Background: In uncontrolled clinical trials, the administration of oral zinc sulfate has been reported both to prevent and correct taste abnormalities in cancer patients receiving external radiotherapy (ERT) to the head and neck region.
Methods: Eighteen patients were randomized to receive either zinc sulfate tablets (a dose of 45 mg) or placebo tablets three times a day at the onset of subjective perception of taste alterations during the course of ERT and up to 1 month after ERT termination. Taste acuity was determined by measuring detection and recognition thresholds for four taste qualities. Intolerance of zinc sulfate or placebo administration was investigated, and the oral cavity was examined. All the evaluations were studied prior to, at weekly intervals during, and 1 month after ERT administration.
Results: Taste acuity for one or more taste qualities was already impaired before ERT. During ERT treatment, taste alterations were experienced at least once for a minimum of 3 of the 8 measured thresholds by 100% of the patients, and 33.3% of the patients became aware of some alteration within the first week of treatment.

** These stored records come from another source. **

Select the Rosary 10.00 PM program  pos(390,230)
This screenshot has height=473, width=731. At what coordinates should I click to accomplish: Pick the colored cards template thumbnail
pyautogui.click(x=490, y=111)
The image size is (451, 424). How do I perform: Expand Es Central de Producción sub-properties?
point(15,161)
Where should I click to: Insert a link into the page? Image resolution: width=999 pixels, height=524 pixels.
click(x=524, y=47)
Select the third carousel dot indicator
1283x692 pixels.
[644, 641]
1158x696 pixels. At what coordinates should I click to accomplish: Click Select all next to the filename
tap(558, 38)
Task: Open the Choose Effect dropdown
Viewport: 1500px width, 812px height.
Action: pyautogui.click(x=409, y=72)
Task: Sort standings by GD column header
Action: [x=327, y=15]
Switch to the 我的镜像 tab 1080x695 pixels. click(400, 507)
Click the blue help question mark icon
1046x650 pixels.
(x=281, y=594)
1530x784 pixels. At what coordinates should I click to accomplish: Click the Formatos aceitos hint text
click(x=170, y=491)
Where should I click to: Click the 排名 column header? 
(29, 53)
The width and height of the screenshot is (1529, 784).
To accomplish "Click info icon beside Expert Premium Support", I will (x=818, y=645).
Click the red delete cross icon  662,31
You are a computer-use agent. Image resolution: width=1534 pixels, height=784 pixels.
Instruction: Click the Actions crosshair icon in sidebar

The patients treated with placebo experienced a greater worsening of taste acuity during ERT treatment compared with those treated with zinc sulfate. One month after ERT was terminated, the patients receiving zinc sulfate had a quicker recovery of taste acuity than those receiving placebo. Statistically significant differences between the two groups emerged for urea detection and sodium chloride recognition thresholds during ERT treatment and for sodium chloride, saccharose, and hydrogen chloride recognition thresholds after the termination of ERT treatment.
Conclusions: This pharmacologic therapy is effective and well tolerated; it could become a routine in clinical practice to improve the supportive care of patients with taste alterations resulting from head and neck cancer.